- _What the task asks_: In the entries below, go to the line containing "The height and width of the screenshot is (509, 509)." and repeat it along with every later line, exactly.

(Recorded data)
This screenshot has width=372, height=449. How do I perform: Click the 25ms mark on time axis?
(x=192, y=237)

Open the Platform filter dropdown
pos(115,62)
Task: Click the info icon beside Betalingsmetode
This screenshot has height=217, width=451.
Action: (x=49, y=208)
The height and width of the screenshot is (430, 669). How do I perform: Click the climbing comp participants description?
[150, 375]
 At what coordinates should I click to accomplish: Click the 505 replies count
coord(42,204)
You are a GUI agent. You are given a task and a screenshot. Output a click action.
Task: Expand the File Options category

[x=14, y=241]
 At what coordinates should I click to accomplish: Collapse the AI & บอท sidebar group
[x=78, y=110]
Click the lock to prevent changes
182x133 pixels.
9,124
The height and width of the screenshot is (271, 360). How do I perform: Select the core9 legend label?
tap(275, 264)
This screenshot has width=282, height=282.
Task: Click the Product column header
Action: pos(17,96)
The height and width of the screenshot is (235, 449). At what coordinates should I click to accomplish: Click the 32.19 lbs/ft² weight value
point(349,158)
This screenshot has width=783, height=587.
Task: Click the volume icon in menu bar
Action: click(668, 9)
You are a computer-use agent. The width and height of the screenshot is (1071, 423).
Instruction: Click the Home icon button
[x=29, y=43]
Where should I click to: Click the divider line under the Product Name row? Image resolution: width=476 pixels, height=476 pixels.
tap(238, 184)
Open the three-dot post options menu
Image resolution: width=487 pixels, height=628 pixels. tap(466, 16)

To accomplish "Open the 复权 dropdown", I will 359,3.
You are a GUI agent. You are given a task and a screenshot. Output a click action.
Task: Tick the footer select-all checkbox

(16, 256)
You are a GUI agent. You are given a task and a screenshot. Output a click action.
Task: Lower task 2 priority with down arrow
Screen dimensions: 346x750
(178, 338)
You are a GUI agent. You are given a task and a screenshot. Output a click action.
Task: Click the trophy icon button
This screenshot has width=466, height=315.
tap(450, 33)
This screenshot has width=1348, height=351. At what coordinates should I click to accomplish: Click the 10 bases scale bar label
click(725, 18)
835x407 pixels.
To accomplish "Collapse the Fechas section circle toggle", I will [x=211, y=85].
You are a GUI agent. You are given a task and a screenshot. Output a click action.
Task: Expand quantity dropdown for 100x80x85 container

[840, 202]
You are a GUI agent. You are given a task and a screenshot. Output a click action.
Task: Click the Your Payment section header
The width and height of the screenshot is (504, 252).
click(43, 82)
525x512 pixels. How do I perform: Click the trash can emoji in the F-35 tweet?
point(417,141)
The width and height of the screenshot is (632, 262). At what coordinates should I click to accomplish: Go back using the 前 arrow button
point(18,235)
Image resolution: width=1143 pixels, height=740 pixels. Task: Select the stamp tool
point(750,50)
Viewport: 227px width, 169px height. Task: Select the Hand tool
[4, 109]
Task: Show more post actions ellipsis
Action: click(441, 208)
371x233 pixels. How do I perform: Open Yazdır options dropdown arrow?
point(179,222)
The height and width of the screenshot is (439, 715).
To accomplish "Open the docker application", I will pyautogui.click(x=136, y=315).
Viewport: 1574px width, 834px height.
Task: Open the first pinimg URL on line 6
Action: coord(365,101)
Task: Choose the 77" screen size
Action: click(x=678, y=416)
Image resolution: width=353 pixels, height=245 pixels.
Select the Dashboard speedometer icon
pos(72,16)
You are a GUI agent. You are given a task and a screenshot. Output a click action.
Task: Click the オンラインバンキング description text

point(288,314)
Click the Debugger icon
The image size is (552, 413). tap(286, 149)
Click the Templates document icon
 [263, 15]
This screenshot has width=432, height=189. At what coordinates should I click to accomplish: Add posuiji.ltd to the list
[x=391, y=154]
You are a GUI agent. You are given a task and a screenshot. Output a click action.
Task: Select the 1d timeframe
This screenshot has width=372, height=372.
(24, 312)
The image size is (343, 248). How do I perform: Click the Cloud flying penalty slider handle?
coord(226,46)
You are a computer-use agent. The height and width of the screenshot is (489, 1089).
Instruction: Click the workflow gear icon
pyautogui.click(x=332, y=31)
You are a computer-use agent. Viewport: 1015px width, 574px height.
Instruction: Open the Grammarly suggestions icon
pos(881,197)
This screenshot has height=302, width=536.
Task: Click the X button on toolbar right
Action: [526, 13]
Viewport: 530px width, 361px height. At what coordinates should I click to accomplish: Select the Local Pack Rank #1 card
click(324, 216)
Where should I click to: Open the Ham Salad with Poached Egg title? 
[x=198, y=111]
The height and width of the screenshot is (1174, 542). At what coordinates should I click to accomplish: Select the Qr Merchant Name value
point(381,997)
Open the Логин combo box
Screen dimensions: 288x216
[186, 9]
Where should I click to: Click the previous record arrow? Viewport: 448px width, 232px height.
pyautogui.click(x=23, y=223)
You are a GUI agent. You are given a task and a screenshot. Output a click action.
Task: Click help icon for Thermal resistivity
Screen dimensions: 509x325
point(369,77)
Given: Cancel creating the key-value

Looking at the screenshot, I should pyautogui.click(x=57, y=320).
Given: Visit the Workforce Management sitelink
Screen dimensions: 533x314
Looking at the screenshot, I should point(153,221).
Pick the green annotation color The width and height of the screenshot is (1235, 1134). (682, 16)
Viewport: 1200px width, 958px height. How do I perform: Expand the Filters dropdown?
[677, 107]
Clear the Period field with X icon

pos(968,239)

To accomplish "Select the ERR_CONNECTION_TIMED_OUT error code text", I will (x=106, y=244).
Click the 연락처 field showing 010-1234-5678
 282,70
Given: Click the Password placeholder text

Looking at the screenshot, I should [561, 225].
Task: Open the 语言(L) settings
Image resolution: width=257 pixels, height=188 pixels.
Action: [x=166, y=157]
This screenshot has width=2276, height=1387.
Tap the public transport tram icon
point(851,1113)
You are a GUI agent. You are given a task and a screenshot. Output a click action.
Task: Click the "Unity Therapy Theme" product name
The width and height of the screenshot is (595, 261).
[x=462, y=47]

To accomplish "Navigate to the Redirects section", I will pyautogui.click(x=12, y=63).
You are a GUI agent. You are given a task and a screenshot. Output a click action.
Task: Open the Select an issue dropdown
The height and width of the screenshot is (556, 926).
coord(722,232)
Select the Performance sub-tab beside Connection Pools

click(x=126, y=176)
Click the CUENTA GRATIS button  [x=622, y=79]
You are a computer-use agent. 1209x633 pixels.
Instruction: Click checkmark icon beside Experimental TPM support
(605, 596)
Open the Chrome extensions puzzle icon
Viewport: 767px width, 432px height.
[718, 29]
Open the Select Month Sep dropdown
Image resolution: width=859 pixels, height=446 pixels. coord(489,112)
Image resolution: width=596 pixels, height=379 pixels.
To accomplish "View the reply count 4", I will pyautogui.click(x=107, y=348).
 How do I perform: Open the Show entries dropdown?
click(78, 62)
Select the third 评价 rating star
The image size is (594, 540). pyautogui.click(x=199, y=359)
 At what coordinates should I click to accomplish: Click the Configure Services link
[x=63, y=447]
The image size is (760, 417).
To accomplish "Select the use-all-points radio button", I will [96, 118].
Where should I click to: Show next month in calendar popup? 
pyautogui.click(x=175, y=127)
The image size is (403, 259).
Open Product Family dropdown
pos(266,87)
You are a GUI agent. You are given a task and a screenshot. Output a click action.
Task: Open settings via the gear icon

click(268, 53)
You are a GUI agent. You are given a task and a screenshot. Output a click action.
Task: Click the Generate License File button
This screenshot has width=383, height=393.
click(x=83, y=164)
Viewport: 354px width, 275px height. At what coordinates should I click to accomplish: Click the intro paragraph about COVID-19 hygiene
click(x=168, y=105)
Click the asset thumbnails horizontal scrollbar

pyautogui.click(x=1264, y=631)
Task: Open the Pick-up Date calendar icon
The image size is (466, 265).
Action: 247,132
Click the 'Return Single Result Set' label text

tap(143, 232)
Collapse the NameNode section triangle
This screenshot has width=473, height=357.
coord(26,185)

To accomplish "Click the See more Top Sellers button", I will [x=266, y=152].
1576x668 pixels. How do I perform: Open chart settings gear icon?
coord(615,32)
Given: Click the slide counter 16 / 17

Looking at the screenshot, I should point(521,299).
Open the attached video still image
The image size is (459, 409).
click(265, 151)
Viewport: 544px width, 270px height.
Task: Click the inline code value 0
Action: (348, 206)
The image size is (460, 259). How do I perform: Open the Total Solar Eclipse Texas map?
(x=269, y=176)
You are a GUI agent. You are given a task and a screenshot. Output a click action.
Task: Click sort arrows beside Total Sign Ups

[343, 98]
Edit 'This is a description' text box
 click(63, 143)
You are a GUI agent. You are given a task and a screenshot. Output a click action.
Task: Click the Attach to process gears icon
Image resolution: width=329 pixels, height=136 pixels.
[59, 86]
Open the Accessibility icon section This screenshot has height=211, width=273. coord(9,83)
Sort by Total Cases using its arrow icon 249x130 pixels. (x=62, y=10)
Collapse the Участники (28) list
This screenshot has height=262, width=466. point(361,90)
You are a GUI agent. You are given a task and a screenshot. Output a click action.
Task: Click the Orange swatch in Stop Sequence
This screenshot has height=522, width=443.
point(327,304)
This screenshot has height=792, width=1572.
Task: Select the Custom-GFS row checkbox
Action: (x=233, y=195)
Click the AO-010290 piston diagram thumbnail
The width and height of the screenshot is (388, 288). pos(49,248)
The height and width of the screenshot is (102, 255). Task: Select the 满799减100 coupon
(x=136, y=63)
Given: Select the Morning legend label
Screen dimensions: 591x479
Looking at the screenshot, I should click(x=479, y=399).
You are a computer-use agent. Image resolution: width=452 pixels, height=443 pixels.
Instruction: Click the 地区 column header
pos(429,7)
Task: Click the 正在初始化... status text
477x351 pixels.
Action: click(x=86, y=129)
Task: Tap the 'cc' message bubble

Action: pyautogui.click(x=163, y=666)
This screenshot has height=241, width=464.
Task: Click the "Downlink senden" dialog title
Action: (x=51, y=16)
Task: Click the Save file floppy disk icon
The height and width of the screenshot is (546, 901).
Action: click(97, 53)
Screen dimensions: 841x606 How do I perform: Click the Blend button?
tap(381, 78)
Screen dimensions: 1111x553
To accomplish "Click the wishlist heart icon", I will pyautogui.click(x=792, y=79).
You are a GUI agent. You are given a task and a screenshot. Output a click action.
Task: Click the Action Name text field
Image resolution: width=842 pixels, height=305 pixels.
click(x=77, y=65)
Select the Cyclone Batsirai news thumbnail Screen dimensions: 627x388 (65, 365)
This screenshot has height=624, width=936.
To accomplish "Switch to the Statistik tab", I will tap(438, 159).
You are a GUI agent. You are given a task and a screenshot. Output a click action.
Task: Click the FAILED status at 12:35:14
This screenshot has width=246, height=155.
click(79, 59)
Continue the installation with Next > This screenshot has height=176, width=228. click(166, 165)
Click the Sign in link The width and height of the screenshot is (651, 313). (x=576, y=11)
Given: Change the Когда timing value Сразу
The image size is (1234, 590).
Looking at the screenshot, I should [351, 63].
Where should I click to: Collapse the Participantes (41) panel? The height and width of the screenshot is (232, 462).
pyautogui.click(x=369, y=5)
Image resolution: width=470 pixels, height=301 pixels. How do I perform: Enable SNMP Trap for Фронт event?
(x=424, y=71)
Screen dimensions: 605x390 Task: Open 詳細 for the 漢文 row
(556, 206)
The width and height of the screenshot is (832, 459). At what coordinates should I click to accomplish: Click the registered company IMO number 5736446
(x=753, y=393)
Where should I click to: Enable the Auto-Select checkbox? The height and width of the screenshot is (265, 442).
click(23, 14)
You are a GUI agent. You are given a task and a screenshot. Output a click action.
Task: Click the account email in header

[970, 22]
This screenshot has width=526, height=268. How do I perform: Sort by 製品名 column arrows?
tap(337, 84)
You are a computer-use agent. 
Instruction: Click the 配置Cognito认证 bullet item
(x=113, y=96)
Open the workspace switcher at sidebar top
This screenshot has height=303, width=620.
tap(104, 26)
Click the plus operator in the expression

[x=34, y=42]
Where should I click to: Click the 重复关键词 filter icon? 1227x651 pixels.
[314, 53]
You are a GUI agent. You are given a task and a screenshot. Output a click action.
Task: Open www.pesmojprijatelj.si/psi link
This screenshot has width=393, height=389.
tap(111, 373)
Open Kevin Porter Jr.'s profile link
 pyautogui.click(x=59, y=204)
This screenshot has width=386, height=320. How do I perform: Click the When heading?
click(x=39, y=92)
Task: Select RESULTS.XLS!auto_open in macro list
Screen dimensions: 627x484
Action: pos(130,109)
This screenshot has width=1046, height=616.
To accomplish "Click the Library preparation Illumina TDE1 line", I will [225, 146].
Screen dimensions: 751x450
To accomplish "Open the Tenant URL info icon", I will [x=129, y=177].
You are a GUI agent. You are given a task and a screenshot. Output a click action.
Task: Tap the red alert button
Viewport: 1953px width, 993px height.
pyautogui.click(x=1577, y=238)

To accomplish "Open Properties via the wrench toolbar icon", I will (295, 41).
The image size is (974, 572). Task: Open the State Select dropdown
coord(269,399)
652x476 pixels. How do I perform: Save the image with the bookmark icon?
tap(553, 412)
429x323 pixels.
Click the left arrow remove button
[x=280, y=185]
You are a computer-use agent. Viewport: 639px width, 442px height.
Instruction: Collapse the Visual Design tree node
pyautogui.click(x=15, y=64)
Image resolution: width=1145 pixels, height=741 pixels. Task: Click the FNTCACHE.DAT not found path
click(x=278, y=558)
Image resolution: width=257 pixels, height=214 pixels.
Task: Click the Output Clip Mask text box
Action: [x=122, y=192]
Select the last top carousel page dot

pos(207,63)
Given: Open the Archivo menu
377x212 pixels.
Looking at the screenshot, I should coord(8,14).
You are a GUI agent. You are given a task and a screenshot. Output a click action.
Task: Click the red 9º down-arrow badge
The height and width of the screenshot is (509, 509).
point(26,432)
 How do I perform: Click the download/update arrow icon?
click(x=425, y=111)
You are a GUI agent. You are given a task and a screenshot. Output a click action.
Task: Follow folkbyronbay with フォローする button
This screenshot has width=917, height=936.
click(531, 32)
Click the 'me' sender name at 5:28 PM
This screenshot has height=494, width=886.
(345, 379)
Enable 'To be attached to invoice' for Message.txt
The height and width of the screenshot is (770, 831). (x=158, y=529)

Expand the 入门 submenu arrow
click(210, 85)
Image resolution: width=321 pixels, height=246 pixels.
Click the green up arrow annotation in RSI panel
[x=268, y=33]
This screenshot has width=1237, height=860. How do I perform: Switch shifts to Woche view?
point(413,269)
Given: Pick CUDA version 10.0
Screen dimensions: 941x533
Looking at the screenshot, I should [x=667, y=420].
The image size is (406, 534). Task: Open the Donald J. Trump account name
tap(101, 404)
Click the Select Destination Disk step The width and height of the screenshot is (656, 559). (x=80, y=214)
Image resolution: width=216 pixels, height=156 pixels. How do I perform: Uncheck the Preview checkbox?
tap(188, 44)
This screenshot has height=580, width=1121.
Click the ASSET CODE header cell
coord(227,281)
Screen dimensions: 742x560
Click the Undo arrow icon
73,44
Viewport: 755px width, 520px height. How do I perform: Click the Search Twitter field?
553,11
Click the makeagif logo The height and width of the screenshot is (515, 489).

- _Your response_:
The height and width of the screenshot is (509, 509).
point(26,432)
 How do I perform: Click the download/update arrow icon?
click(x=425, y=111)
You are a GUI agent. You are given a task and a screenshot. Output a click action.
Task: Follow folkbyronbay with フォローする button
This screenshot has width=917, height=936.
click(531, 32)
Click the 'me' sender name at 5:28 PM
This screenshot has height=494, width=886.
(345, 379)
Enable 'To be attached to invoice' for Message.txt
The height and width of the screenshot is (770, 831). (x=158, y=529)

Expand the 入门 submenu arrow
click(210, 85)
Image resolution: width=321 pixels, height=246 pixels.
Click the green up arrow annotation in RSI panel
[x=268, y=33]
This screenshot has width=1237, height=860. How do I perform: Switch shifts to Woche view?
point(413,269)
Given: Pick CUDA version 10.0
Screen dimensions: 941x533
Looking at the screenshot, I should [x=667, y=420].
The image size is (406, 534). Task: Open the Donald J. Trump account name
tap(101, 404)
Click the Select Destination Disk step The width and height of the screenshot is (656, 559). (x=80, y=214)
Image resolution: width=216 pixels, height=156 pixels. How do I perform: Uncheck the Preview checkbox?
tap(188, 44)
This screenshot has height=580, width=1121.
Click the ASSET CODE header cell
coord(227,281)
Screen dimensions: 742x560
Click the Undo arrow icon
73,44
Viewport: 755px width, 520px height. How do I perform: Click the Search Twitter field?
553,11
Click the makeagif logo The height and width of the screenshot is (515, 489).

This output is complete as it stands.